Stated goal ->
Show each line of the data below that contains the string "image", copying every such line in full.
**** Records for this exercise
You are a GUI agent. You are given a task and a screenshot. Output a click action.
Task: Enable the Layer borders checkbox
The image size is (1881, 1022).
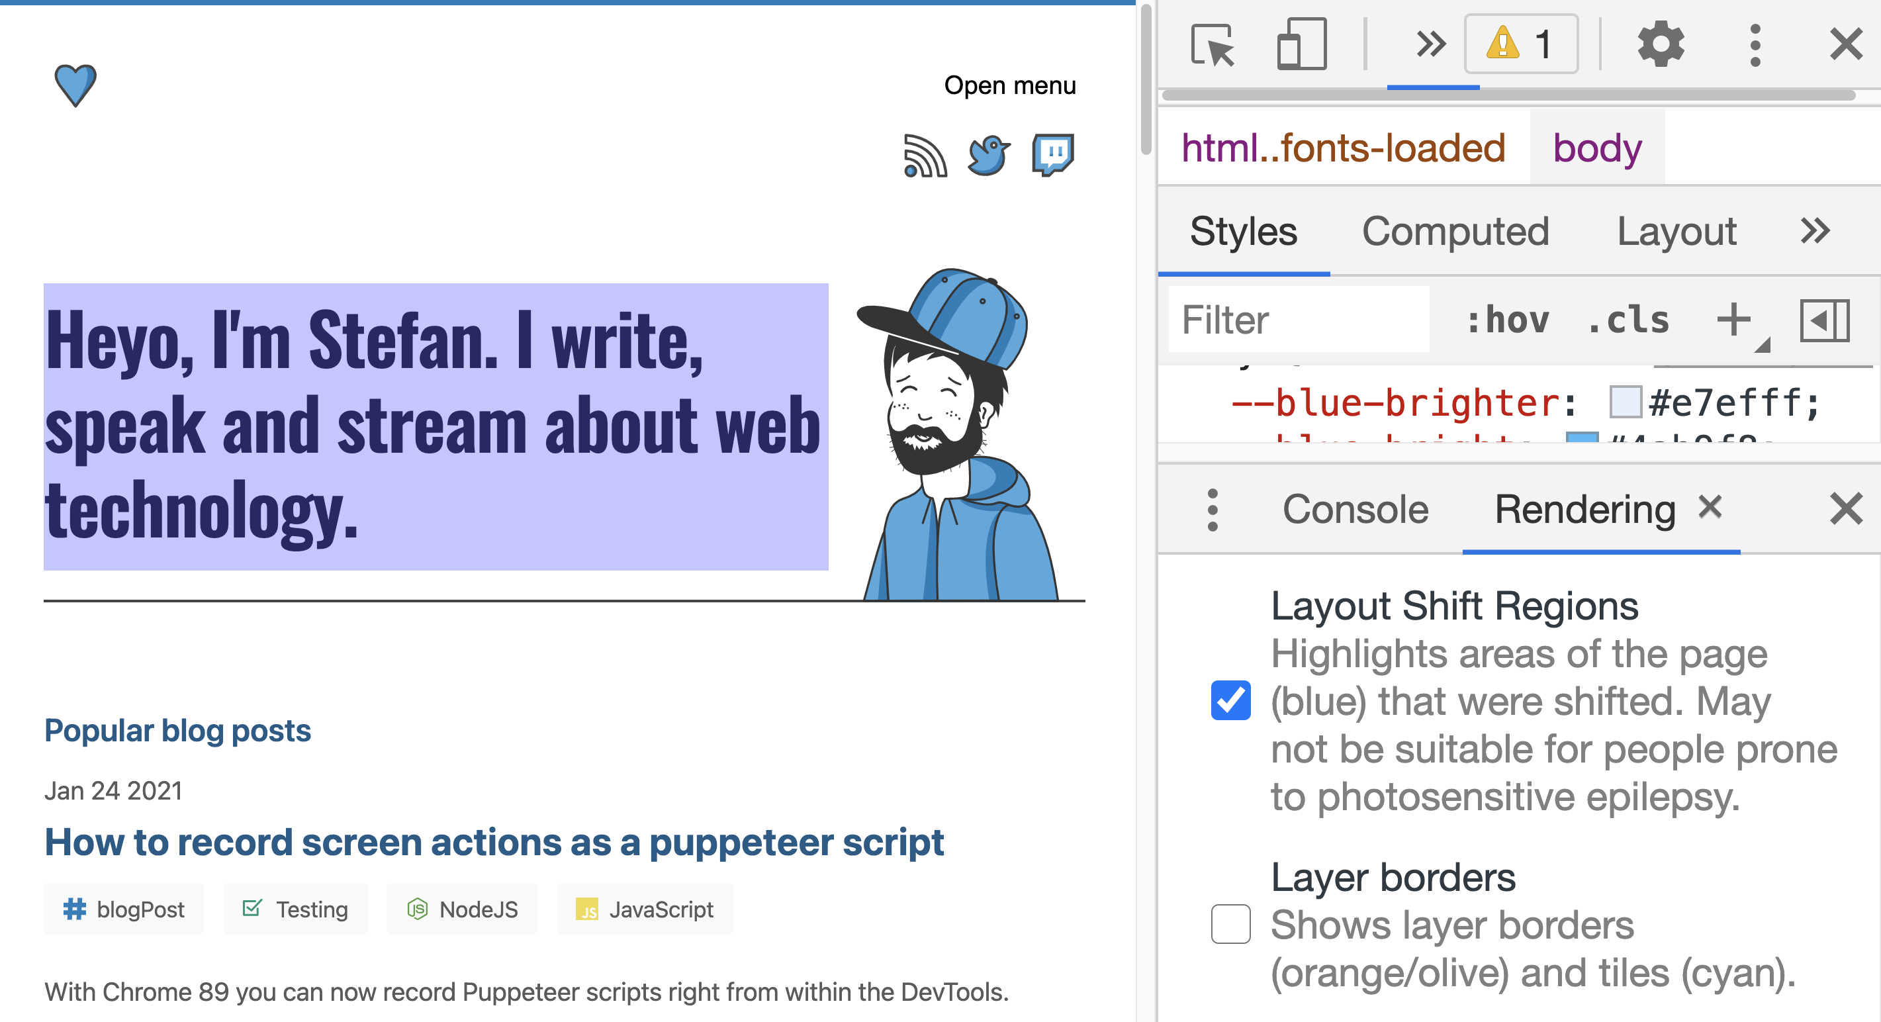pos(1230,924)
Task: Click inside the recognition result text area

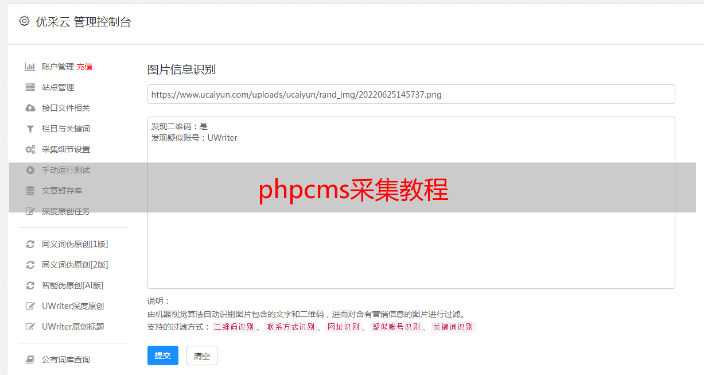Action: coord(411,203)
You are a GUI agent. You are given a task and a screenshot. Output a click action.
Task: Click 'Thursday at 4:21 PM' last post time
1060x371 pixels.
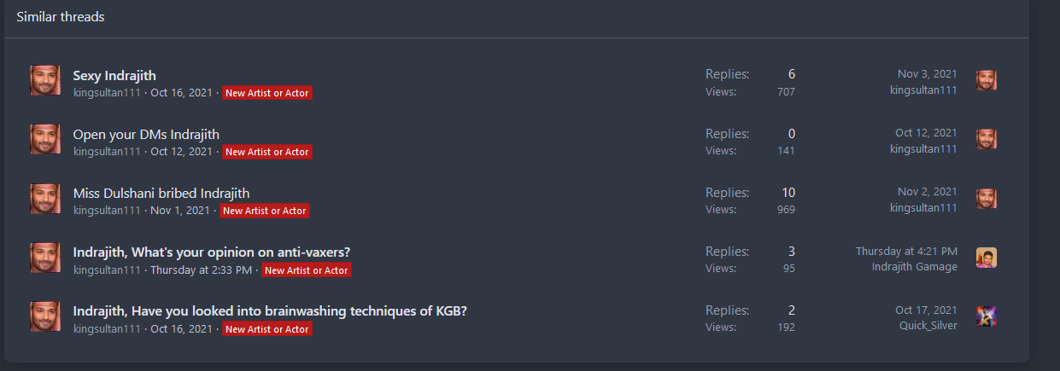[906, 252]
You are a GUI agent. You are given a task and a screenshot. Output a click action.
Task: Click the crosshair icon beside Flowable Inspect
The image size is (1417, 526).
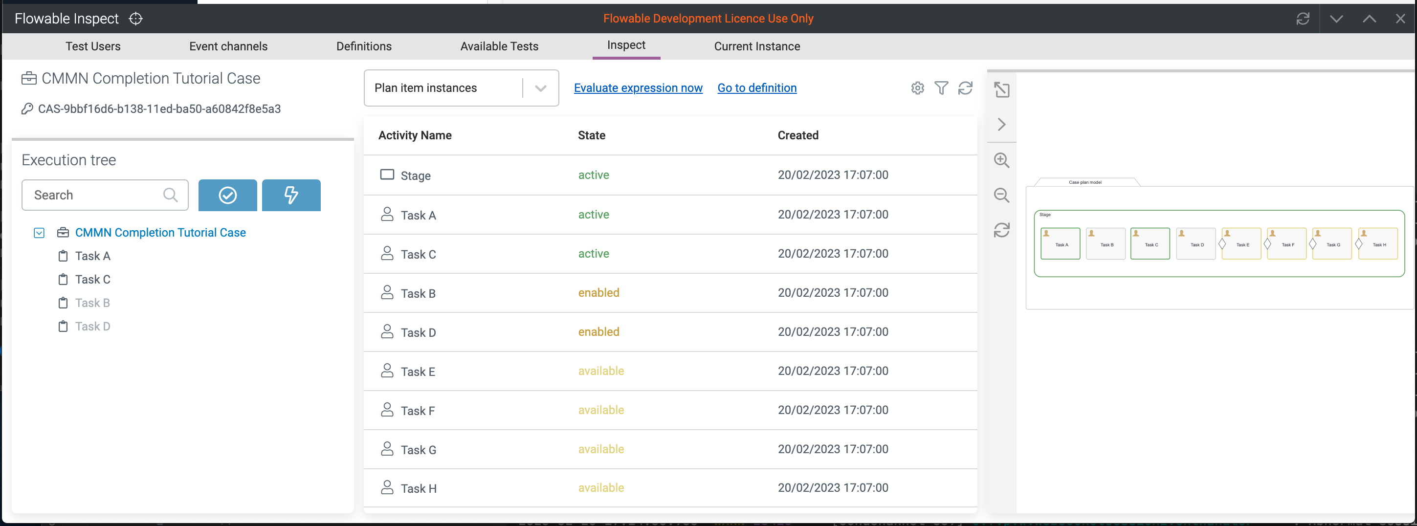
********
Answer ->
The image size is (1881, 1022).
The image size is (1417, 526).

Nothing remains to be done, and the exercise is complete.